Il Generale Roberto Vannacci prima e il tenente colonnello Fabio Filomeni poi, hanno denunciato per omessa tutela la Difesa, per “l’uso su larga scala di uranio impoverito in Iraq sin dal 1991” . Imbarazzante…
«Bene sono pronto ad essere citato come teste».

Stando alle loro dichiarazioni sui media, “l’unica protezione dall’uranio impoverito era quella di ridurre il tempo di esposizione”. Un fatto gravissimo se confermato dalla magistratura…
«Fortunati loro che almeno erano a conoscenza di questo particolare. Comunque non bisogna dimenticare i problemi derivanti dalle nano particelle metalliche che si depositando su un’area dove è stato impiegato che se inalate producono danni irreversibili all’apparato respiratorio ed ai reni. Non a caso a me è stato asportato tutto l’apparato urinario, sono stato operato ai polmoni e sono in dialisi per insufficienza renale cronica».

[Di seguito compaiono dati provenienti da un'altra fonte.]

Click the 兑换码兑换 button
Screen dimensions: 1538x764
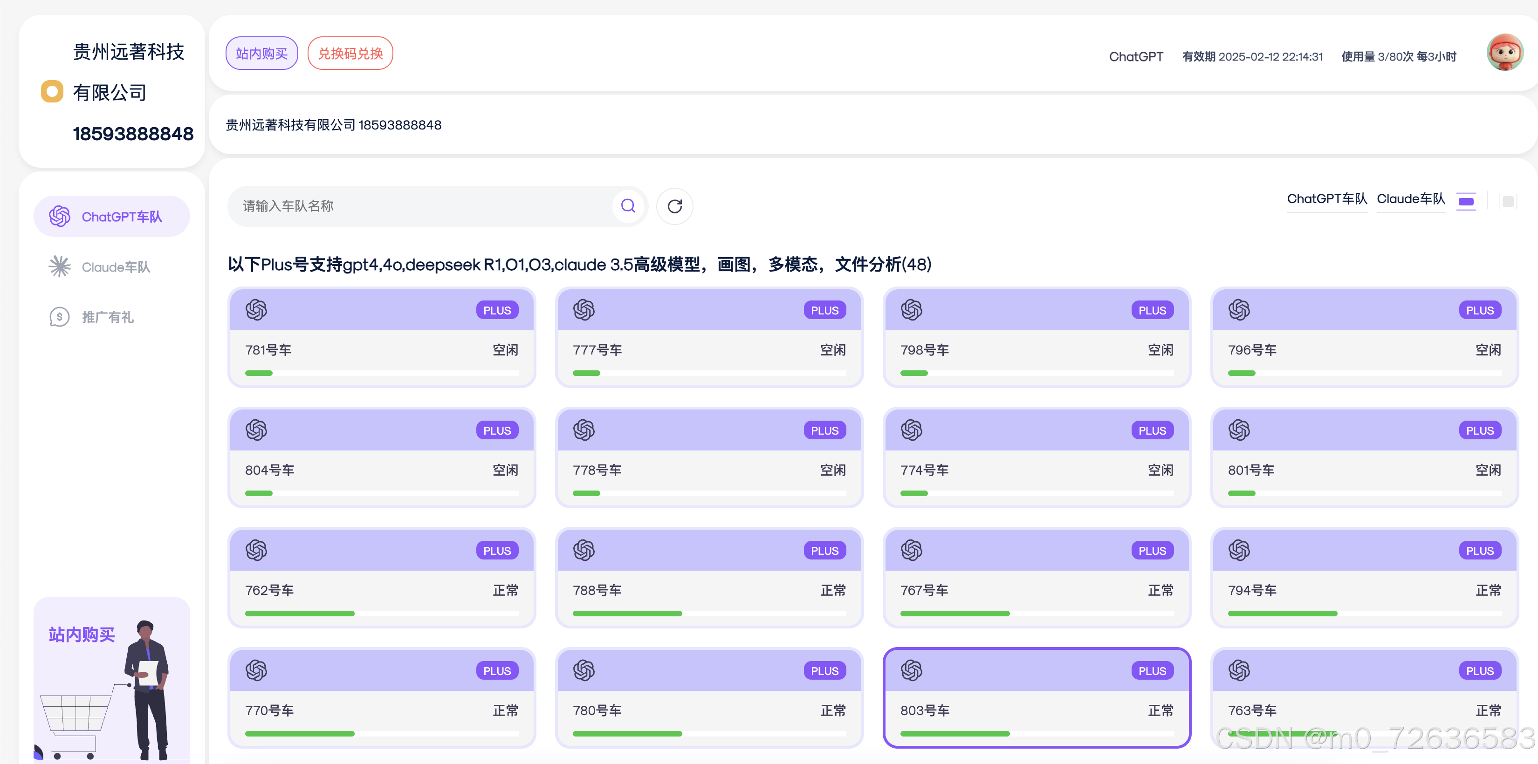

I ministri della Difesa che si sono succeduti, erano informati secondo lei?
«A mio avviso sì. Lo dimostra una risposta scritta ad un’interpellanza agli atti della Camera dell’attuale Presidente della Repubblica, all’epoca ministro della Difesa».

Come mai su questa vicenda annosa da Palazzo Baracchini a Palazzo Chigi non c’è un commento?
«Viene applicato il vecchio detto: chi tace acconsente!».

Nemmeno dal Quirinale…
«Il Presidente Mattarella dovrebbe rinnegare quanto affermato nel 2000 da ministro».

Se avesse saputo prima dei rischi conseguenti all’esposizione da uranio impoverito, sarebbe andato a bonificare campi minati per salvare persone nelle “valli della mattanza”?
«Quando un militare giura fedeltà alla Patria non pone condizioni. Lo rifarei anche se lo Stato dimentica rapidamente e molti rappresentanti istituzionali rinnegano le loro responsabilità».